Without clipping (removes unseen data points)
ggplot(mpg, mapping = aes(displ, hwy)) +
geom_point(aes(color = class)) +
geom_smooth() +
coord_cartesian(xlim = c(5, 7), ylim = c(10, 30))
With clipping (removes unseen data points)
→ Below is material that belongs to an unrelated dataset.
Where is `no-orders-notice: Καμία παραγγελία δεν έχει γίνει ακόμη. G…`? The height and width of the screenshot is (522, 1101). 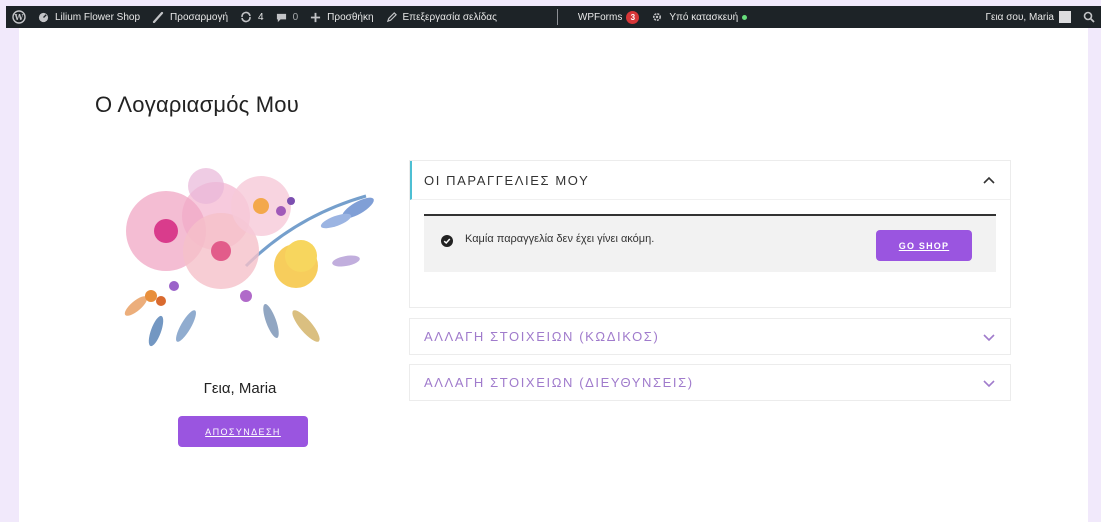
no-orders-notice: Καμία παραγγελία δεν έχει γίνει ακόμη. G… is located at coordinates (710, 243).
ggplot(mpg, mapping = aes(displ, hwy)) +
geom_point(aes(color = class)) +
geom_smooth() +
xlim(5, 7) + ylim(10, 30)
same as
mpg %>%
filter(displ >= 5, displ <= 7, hwy >= 10, hwy <= 30) %>%
ggplot(aes(displ, hwy)) +
geom_point(aes(color = class)) +
geom_smooth()
ggplot(mpg, mapping = aes(displ, hwy)) +
geom_point(aes(color = class)) +
geom_smooth() +
scale_x_continuous(limits = c(5, 7)) +
scale_y_continuous(limits = c(10, 30))
ggplot(mpg, aes(displ, hwy)) +
geom_point(aes(color = class)) +
geom_smooth(se = FALSE) +
theme_bw()
ggplot(mpg, aes(displ, hwy)) + geom_point()
ggsave("my-plot.pdf")
## Saving 7 x 5 in image
RStudio cheat sheet is extremely helpful.